Al buscar por este tipo de plataformas, conviene:
- Verificar que el inmueble exista físicamente, visitarlo y comprobar que corresponde a lo anunciado.
- Solicitar al arrendador o inmobiliaria copia del documento de propiedad o autorización para arriendo.
- Guardar toda la documentación: contrato firmado por ambas partes, recibos de pago, acta de entrega de llaves, fotografías del estado.
- Errores comunes y cómo evitarlos
Algunos errores frecuentes que los arrendatarios cometen —y que conviene evitar— incluyen:
- Firmar sin haber leído todas las cláusulas o sin preguntar sobre condiciones poco claras.
- No conservar copia del contrato o no evidenciar la entrega del inmueble en buenas condiciones.
- No exigir codeudor o garantía cuando procede, quedando así sin respaldo en caso de incumplimientos.
- Confiar únicamente en promesas verbales sin que estén consignadas en el contrato.
- No revisar las condiciones de terminación anticipada o de renovación automática del contrato, lo que puede generar sorpresas.
- Recomendaciones finales antes de firmar
Antes de estampar la firma, considera estos pasos:
- Lee todo el contrato con calma.

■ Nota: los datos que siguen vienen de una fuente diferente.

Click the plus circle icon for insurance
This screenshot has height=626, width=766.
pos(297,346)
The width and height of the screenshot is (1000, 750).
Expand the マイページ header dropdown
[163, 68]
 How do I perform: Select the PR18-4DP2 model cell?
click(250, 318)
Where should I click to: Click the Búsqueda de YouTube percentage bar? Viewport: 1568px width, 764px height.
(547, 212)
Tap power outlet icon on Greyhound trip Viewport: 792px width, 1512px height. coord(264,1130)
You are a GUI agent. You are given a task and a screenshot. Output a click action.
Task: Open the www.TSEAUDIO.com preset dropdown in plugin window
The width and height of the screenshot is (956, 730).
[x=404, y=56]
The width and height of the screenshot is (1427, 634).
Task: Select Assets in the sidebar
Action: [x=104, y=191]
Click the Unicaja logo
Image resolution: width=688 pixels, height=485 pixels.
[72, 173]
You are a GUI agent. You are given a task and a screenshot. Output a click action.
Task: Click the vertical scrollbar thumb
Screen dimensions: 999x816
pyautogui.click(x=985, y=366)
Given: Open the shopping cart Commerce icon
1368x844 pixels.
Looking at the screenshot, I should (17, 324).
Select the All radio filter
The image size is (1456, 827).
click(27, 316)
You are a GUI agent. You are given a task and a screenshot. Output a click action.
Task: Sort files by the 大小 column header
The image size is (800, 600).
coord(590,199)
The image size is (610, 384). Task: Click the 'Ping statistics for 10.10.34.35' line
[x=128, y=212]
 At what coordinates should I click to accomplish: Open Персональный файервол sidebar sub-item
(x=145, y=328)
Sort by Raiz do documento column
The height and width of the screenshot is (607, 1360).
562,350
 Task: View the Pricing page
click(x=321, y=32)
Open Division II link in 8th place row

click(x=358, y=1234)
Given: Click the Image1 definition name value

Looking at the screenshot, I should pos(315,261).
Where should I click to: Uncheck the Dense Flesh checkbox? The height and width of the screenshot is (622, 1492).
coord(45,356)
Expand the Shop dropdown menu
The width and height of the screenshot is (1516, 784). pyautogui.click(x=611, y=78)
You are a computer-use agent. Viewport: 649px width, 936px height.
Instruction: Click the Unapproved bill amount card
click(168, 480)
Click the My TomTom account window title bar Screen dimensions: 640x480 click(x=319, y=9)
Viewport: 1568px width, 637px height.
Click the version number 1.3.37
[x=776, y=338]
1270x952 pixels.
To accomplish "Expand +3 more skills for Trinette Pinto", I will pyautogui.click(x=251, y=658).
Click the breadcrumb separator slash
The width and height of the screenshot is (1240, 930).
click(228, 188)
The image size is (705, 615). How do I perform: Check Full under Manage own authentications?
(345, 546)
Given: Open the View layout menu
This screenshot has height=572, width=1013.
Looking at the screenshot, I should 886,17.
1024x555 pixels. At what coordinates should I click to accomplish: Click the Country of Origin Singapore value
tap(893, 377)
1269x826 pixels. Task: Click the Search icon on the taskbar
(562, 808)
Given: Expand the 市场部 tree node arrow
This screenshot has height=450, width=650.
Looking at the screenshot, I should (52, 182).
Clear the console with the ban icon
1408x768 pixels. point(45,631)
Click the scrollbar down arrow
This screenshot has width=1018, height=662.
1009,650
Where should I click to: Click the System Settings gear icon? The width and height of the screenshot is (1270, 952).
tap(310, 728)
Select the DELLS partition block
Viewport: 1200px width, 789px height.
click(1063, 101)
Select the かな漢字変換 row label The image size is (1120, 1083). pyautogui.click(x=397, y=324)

Si algo no lo comprendes, pide aclaraciones o asesoría legal.
- Asegúrate de que el inmueble corresponde con lo pactado (ubicación, servicios, equipamiento).
- Verifica que el canon y demás costos estén claramente establecidos y que la forma de pago sea segura (transferencia, consignación).
- Guarda evidencias del estado del inmueble al inicio (fotos, videos) para evitar reclamaciones futuras.
- Revisa el plazo, la modalidad de terminación o renovación y los costos en caso de salida anticipada.
- Confirma que recibes una copia debidamente firmada por todas las partes, como lo exige la normativa.
Firmar un contrato de arriendo es un compromiso importante, tanto para arrendador como para arrendatario. Al tomar el tiempo necesario para verificar los puntos anteriores, se reduce significativamente el riesgo de conflictos y se promueve una relación de arriendo mucho más armoniosa y segura.